Brevard Wireless assigns its customers regular phone numbers so that people can
call them from regular phones without using special equipment.
When the company started, VoIP was used mostly by companies connecting remote
sites to their headquarters. Today, companies like Vonage have spread the idea
of using VoIP for their regular phone service.
Welborn doesn’t see other smaller companies offering VoIP service as a
threat. “I put us in the same boat rather than as competition,” he
said. He’s thankful for Vonage, which has the deep pockets to take on the
big phone companies.
“They’ve been taking advantage of businesses and you and me for a
long, long time,” Welborn said of traditional phone companies.
Business clients account for 80 percent of Brevard Wireless customers. The company
also has developed a niche market in beachside condominiums, which can share
one connection for Internet and phone service without disrupting existing building
wiring. “We save money during the installs, so we pass those savings along
to our customers regularly,” Carullo said. The same cost-saving principle
would apply to a commercial building with multiple tenants.
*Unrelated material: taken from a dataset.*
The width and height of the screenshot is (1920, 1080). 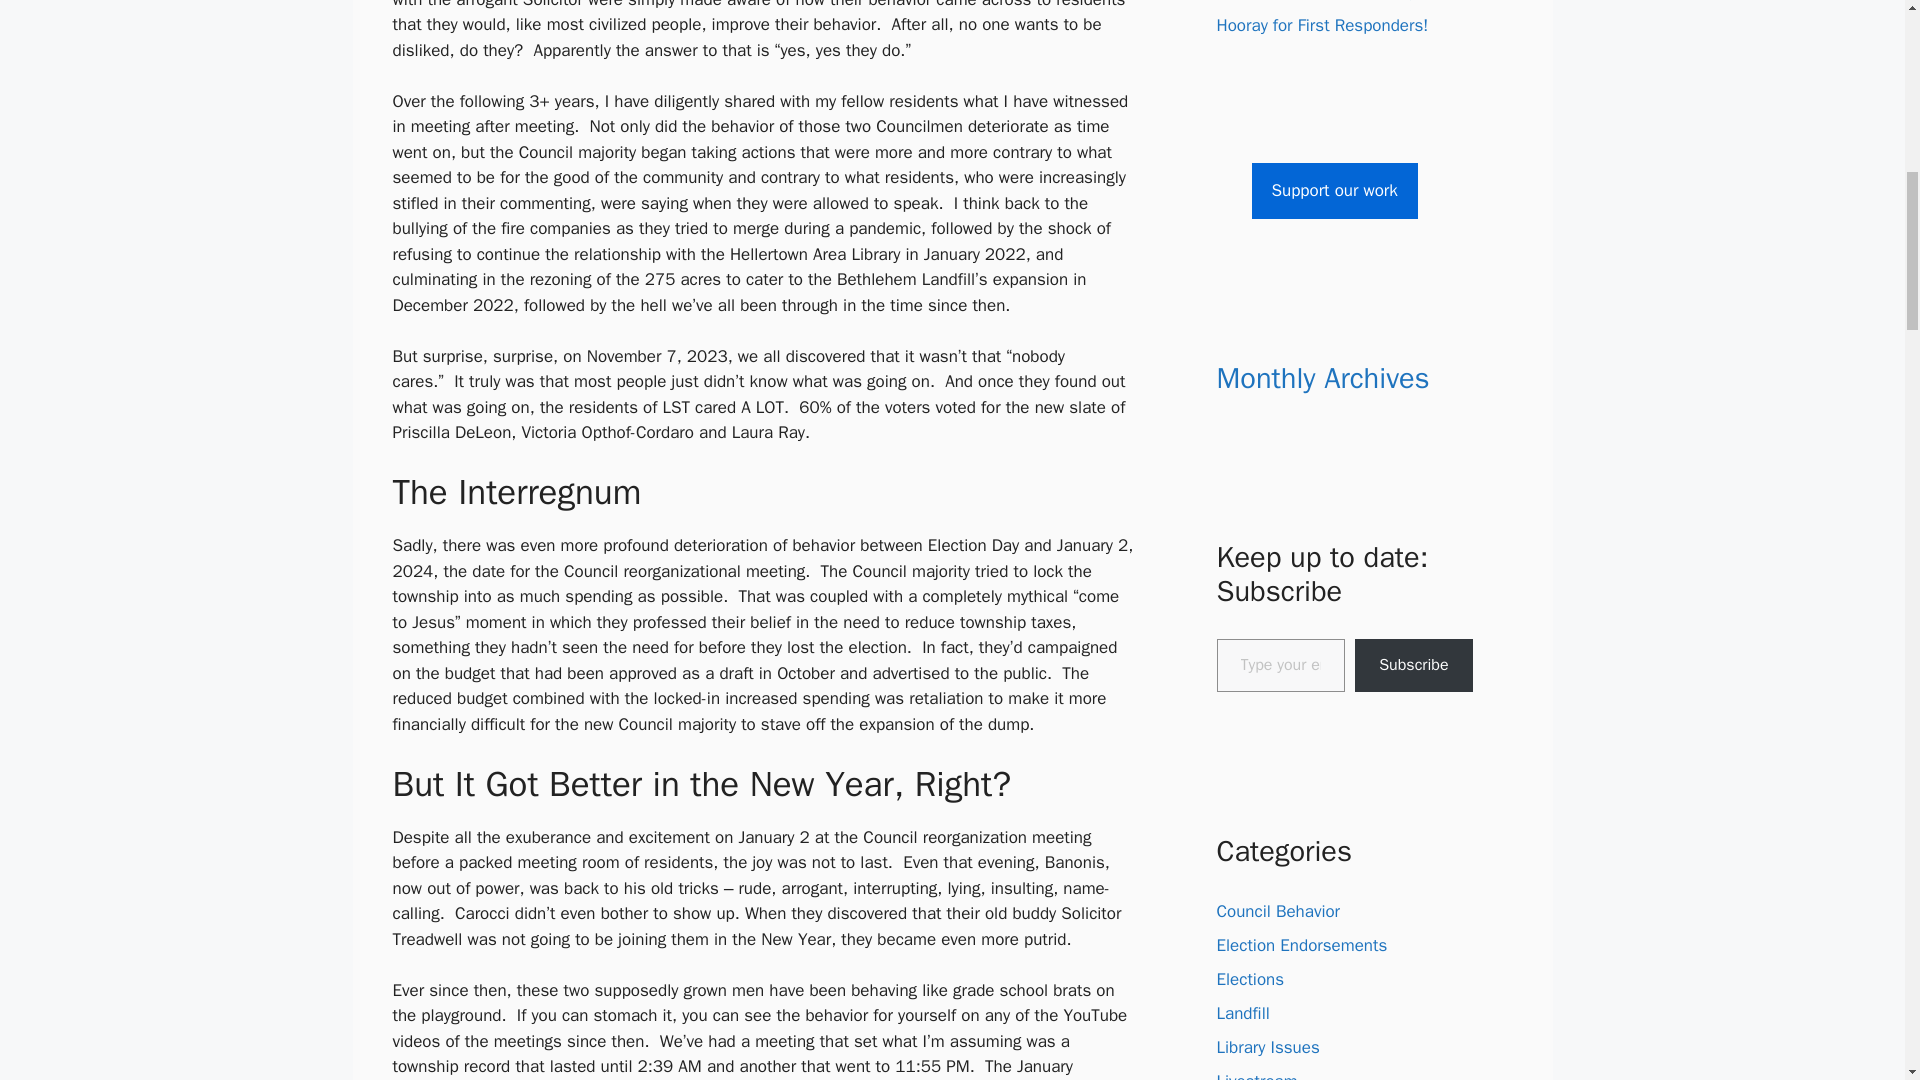 I want to click on Election Endorsements, so click(x=1300, y=945).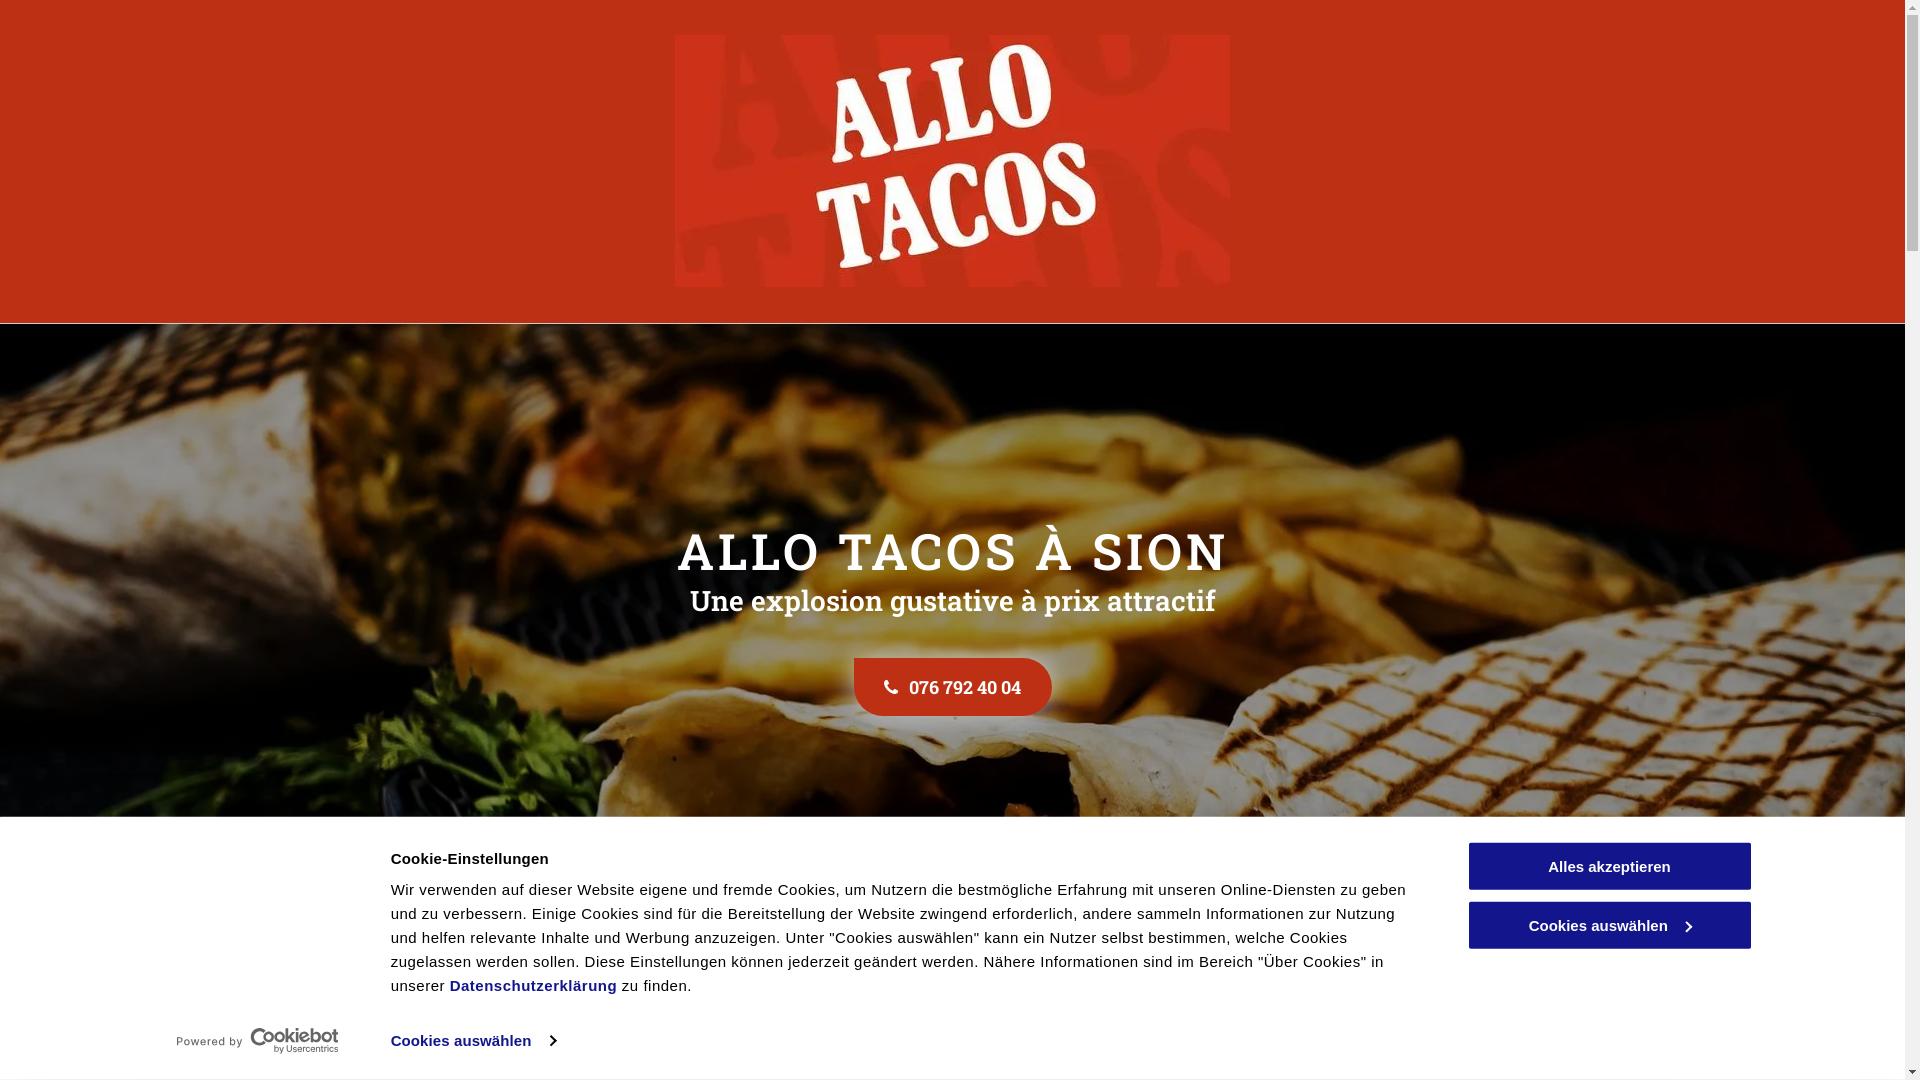  Describe the element at coordinates (953, 687) in the screenshot. I see `076 792 40 04` at that location.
Brevard Wireless has about a dozen tower sites throughout the county, for a high-speed
fixed-wireless broadband network that covers Sebastian to Mims, plus west to
the St. Johns River wetlands, and east about 15 miles offshore.
To potential customers concerned about reliability, Carullo touts the network
as being less prone to power outages, wind damage, and flooding. “We go
from point A to point B in the air with microwave frequencies that are immune
to weather, debris, damage, wind, water, and construction damaging cables in
the ground,” Carullo said. In contrast, non-wireless services in the county
travel on poles or in the ground, leaving them vulnerable.
“Commercial communication towers are built to remain in operation even
in the worst disasters,” Carullo said.
Customers can save up to 40 percent, the company said, largely because VoIP networks
handle call flow differently. When a customer makes an outbound call, for example,
the inbound lines stay open, letting a business operate with fewer lines.
The company targets organizations with one to 50 people, generally too small
to have their own information technology staff. Brevard Wireless offers what
Welborn calls an office in a box solution, offering Internet services, telephone
service, network maintenance, and PC repair.
Brevard Wireless also provides offsite backups for disaster recovery. The company
also has hotspot areas where users can connect automatically and pay for service.
It also designs, installs, and maintains custom wireless network links for customers
who want to own their local infrastructure.
Coming up: Brevard Wireless is designing access areas for mobile customers to
have high-speed coverage in certain spots. It’s also developing IP camera
security systems.
In addition to its two owners, Brevard Wireless employs three people.